A family of enzymes that play a crucial role in turning benign or less aggressive tumours into more potentially fatal cancers have been identified by researchers from Monash University.
The team led by associate professor Tony Tiganis, from the Department of Biochemistry and Molecular Biology at Monash University, has shown that enzymes known as protein tyrosine kinases (PTKs) had a greater role than previously thought in the rate of growth and tumour change over time.
"We already know that PTKs are associated with several types of aggressive cancers, including colon, breast and lung cancers," said Prof Tiganis.
"The more we can learn about how tumours develop, the more we are able to prevent their growth in the future.
"There are already drugs that inhibit particular PTKs in the late stages of treatment.
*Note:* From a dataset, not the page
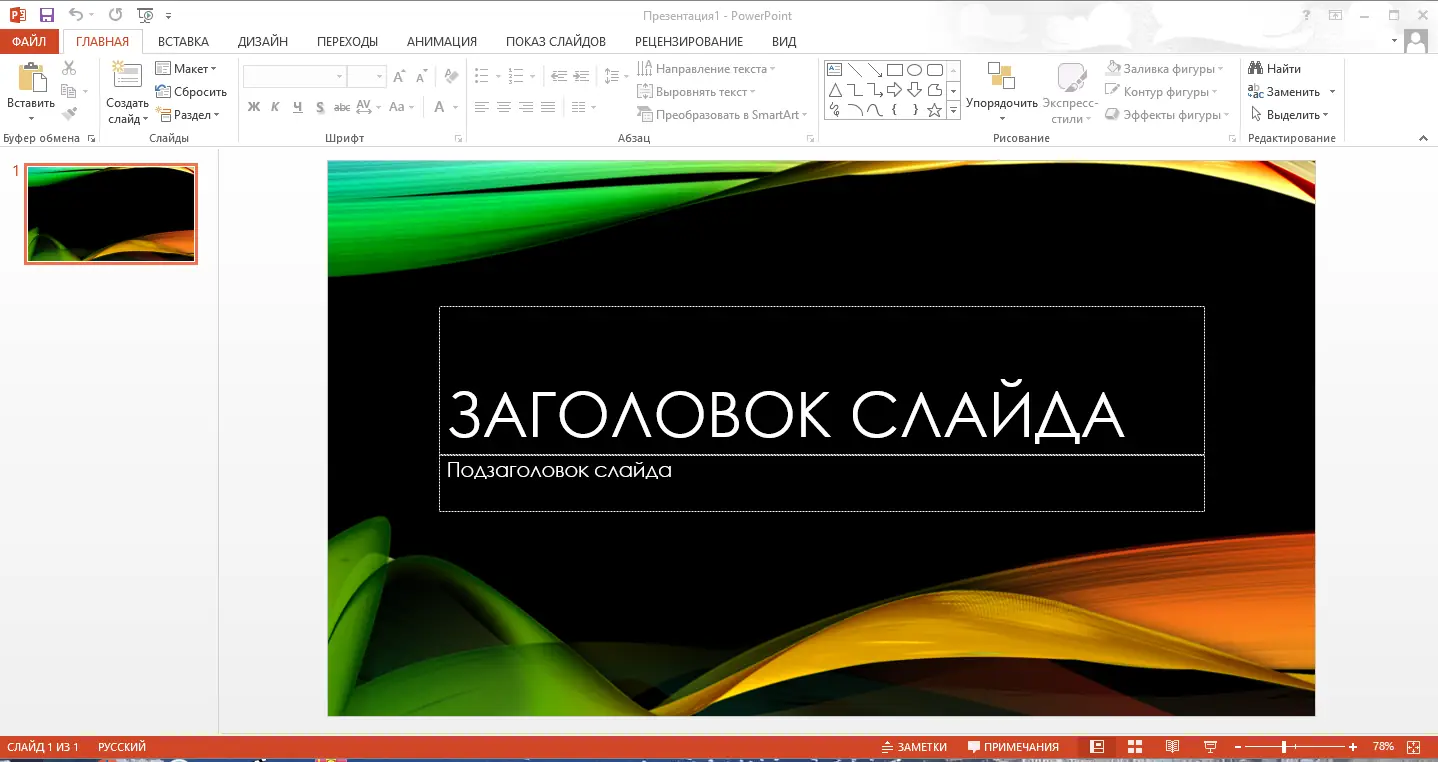Insert a text box from shapes gallery
The image size is (1438, 762).
(835, 69)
Our discovery could change the timing of when and how those or similar drugs are administered," he added.
Tiganis said all cells routinely divide and duplicate during growth. An entire genome is replicated and divides equally into two daughter cells. Sometimes things go wrong.
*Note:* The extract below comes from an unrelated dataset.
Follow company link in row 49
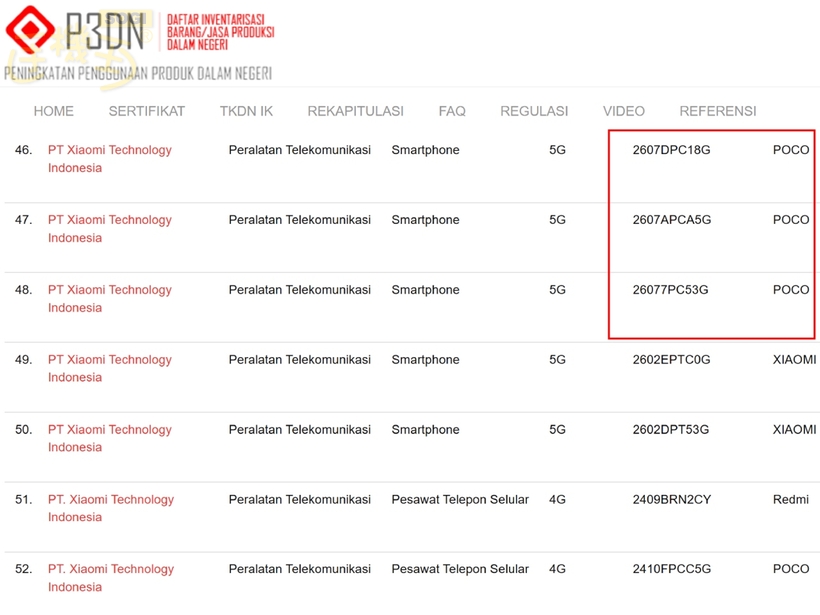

To try to prevent this, there are natural cell surveillance checkpoints where molecular 'wardens' slow down DNA replication to try and correct mistakes to get the cell duplication back on track.
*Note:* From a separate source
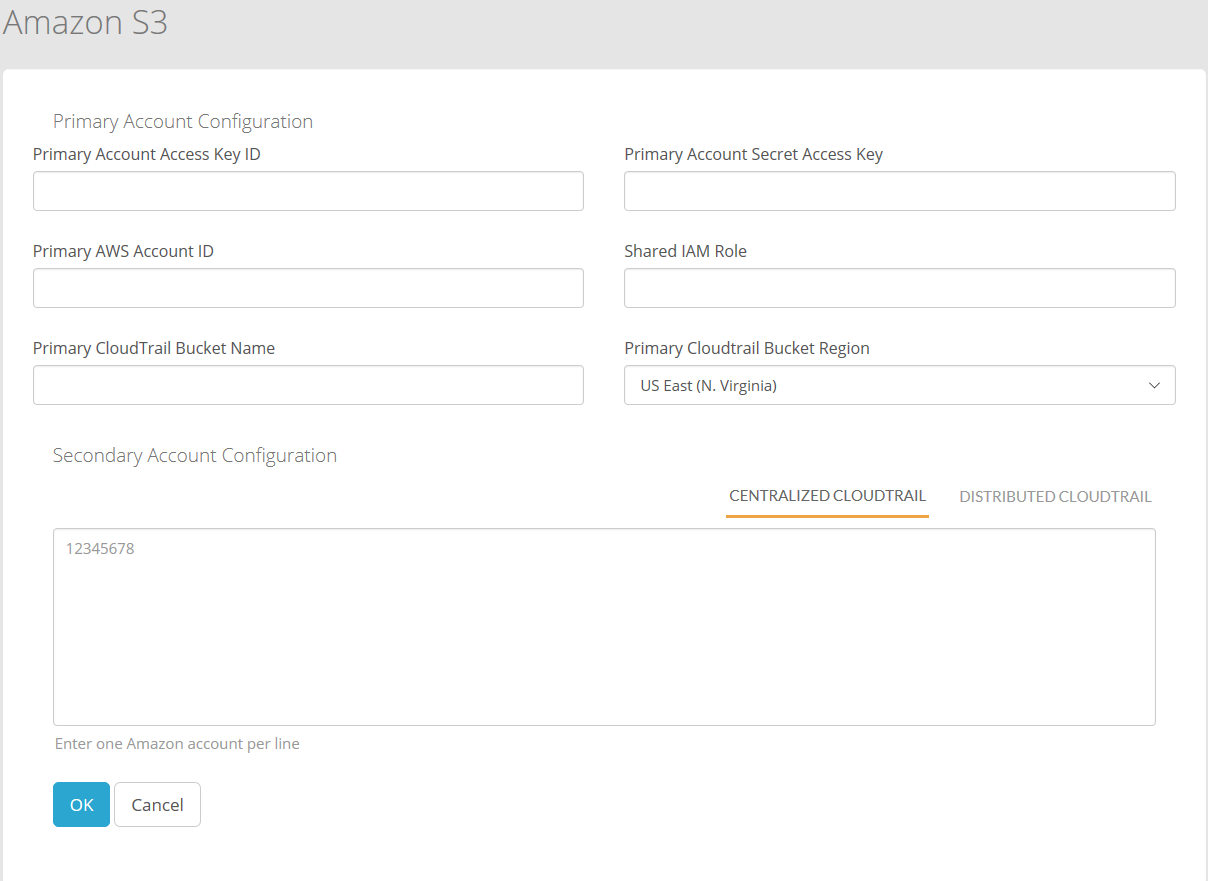
Task: Switch to the Distributed CloudTrail tab
Action: (1055, 496)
Generally, PTKs are turned off in the face of compromised DNA replication, but when PTK pathways remain on, unscheduled cell division can take place where cells distribute their DNA unevenly between the two resulting daughter cells.
"Our studies have shown that PTK pathways are intimately associated with the regulation of checkpoint responses during DNA replication," Tiganis said.
"We have identified one mechanism by which PTKs may remain activated and allow cancer cells to bypass the molecular warden of DNA replication. They may lack a key enzyme called TCPTP," he added.
The study is published in international journal Cancer Cell.